Skeletal muscle
atrophy can be a consequence of many diseases, environmental insults, inactivity, age, and injury.
Atrophy is characterized by active degradation, removal of
contractile proteins, and a reduction in muscle fiber size. Animal models have been extensively used to identify pathways that lead to atrophic conditions. We used genome-wide expression profiling analyses and quantitative PCR to identify the molecular changes that occur in two clinically relevant mouse models of
muscle atrophy: hindlimb casting and Achilles tendon
laceration (
tenotomy). Gastrocnemius muscle samples were collected 2, 7, and 14 days after casting or injury. The total amount of muscle loss, as measured by wet weight and muscle fiber size, was equivalent between models on day 14, although
tenotomy resulted in a more rapid induction of
muscle atrophy.

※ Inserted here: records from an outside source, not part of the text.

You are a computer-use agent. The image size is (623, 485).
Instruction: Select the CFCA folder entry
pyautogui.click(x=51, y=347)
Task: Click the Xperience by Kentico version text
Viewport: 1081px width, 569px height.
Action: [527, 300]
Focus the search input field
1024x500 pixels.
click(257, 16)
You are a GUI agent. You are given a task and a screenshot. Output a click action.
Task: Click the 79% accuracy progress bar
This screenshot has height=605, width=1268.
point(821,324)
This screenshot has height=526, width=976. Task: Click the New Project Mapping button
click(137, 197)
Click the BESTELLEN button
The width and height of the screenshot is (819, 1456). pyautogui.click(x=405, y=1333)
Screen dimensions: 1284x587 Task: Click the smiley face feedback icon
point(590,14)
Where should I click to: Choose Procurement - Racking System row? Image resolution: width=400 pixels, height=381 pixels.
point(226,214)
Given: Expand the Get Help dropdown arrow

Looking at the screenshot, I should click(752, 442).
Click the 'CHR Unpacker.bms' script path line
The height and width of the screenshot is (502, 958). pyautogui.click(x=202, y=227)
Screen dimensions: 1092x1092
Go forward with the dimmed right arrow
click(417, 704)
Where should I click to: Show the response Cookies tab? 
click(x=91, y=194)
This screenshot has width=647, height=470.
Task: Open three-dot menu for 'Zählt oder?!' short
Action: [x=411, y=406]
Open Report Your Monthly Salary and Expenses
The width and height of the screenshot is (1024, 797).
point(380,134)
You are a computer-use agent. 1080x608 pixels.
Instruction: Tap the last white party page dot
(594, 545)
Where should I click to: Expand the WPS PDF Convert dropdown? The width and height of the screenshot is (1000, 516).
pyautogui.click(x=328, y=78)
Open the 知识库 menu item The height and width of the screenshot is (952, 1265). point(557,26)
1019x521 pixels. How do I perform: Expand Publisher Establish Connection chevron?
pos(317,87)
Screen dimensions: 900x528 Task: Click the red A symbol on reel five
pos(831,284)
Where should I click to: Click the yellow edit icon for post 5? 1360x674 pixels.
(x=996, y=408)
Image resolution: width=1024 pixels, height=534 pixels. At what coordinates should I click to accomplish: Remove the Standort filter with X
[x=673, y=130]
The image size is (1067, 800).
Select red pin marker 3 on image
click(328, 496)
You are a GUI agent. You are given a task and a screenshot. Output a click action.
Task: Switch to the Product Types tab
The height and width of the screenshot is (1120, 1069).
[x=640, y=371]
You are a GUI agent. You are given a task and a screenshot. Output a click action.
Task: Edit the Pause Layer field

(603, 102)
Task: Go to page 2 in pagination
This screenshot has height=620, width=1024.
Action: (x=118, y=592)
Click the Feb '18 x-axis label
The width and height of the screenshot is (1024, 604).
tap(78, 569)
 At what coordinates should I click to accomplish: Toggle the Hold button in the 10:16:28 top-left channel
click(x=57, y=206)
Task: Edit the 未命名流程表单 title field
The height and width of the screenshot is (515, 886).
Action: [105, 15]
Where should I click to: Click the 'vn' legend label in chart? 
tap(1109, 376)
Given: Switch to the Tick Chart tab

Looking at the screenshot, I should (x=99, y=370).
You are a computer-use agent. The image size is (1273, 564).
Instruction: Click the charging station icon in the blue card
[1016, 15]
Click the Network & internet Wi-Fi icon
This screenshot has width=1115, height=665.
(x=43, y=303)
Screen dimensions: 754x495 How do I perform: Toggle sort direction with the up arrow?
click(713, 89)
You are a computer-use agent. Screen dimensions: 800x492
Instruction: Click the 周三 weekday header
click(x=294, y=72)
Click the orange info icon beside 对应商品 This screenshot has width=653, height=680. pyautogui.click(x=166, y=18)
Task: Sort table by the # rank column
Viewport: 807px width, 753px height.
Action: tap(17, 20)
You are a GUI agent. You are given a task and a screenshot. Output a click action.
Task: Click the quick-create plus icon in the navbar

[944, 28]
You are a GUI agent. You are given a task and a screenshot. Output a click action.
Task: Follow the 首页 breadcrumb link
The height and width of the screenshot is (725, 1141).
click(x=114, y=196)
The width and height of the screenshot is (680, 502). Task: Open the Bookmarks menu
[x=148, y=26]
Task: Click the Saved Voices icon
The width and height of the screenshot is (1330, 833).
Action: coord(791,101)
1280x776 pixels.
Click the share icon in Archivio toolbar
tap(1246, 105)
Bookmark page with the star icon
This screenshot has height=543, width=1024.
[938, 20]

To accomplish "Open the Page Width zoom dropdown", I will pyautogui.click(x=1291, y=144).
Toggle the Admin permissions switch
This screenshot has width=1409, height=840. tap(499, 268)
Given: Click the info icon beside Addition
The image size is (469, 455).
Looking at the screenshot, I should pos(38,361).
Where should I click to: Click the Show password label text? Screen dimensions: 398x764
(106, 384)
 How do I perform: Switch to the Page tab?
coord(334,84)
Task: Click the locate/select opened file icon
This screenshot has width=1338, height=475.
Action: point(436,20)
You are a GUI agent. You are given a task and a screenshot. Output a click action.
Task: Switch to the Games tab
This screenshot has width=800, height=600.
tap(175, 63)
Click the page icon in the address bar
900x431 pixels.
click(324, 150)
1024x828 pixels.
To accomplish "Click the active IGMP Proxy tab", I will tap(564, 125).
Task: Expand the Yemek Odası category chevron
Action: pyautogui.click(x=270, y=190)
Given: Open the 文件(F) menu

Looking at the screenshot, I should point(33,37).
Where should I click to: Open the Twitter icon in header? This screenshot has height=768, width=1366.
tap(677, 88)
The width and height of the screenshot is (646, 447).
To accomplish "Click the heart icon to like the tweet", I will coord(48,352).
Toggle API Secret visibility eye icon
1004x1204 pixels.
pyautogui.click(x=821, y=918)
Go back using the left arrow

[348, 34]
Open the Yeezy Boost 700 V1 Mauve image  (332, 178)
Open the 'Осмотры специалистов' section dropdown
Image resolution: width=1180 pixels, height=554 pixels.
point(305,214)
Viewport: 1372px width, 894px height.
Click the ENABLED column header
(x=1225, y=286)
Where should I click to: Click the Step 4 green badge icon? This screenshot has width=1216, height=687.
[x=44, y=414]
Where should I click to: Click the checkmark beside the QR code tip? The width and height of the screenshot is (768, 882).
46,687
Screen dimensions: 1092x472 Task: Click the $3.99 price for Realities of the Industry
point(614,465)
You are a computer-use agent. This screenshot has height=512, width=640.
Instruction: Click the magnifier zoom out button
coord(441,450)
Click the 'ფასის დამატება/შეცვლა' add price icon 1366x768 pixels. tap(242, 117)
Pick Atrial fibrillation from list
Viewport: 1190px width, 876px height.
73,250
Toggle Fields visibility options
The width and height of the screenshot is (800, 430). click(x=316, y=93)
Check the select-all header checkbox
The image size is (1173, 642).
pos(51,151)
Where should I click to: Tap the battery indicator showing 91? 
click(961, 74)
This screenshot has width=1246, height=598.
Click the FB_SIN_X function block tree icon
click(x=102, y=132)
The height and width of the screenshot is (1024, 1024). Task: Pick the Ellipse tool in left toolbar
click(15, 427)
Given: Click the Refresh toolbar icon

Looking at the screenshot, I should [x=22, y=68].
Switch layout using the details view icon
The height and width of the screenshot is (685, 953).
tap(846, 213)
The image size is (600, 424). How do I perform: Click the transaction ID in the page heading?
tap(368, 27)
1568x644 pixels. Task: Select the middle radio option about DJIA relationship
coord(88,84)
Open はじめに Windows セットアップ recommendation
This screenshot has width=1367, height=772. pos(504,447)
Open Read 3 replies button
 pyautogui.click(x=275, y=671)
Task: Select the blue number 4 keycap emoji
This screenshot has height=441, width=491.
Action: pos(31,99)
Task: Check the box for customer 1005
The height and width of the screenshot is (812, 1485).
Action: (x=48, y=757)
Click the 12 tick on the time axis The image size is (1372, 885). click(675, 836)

Furthermore,
tenotomy resulted in the regulation of significantly more
mRNA transcripts then did casting. Analysis of the regulated genes and pathways suggest that the mechanisms of
atrophy are distinct between these models. The degradation following casting was
ubiquitin-
proteasome mediated, while degradation following
tenotomy was lysosomal and
matrix-metalloproteinase mediated, suggesting a possible role for autophagy. These data suggest that there are multiple mechanisms leading to
muscle atrophy and that specific therapeutic agents may be necessary to combat
atrophy resulting from different conditions.